----- Exercise inputs -----

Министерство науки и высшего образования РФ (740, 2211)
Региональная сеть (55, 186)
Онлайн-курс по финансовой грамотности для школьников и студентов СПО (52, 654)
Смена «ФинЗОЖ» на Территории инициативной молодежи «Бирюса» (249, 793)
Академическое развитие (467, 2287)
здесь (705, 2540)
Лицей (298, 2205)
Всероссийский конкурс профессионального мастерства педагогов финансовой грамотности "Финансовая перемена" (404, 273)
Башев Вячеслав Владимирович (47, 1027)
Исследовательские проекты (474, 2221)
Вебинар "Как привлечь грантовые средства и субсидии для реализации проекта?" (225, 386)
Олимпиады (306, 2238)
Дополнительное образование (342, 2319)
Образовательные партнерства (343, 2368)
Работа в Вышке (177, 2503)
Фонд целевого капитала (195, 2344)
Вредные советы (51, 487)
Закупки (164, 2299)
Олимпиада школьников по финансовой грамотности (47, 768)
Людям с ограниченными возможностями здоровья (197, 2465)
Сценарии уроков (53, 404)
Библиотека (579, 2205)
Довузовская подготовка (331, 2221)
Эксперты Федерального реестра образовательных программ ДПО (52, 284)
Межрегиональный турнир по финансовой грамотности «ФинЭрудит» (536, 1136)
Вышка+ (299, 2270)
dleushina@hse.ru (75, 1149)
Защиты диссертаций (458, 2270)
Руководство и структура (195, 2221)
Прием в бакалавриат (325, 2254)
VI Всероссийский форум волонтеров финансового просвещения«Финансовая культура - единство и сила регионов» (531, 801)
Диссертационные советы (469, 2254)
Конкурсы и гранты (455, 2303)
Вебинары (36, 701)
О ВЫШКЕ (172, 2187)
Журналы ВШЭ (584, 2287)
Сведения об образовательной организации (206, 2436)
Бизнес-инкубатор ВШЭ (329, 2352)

-----

About this exercise
In the data above, find the line that contains "Людям с ограниченными" and the line that contains "Вышка+ (299, 2270)". Repeat exactly those lines and every line between them, and only those.

Written answer
Людям с ограниченными возможностями здоровья (197, 2465)
Сценарии уроков (53, 404)
Библиотека (579, 2205)
Довузовская подготовка (331, 2221)
Эксперты Федерального реестра образовательных программ ДПО (52, 284)
Межрегиональный турнир по финансовой грамотности «ФинЭрудит» (536, 1136)
Вышка+ (299, 2270)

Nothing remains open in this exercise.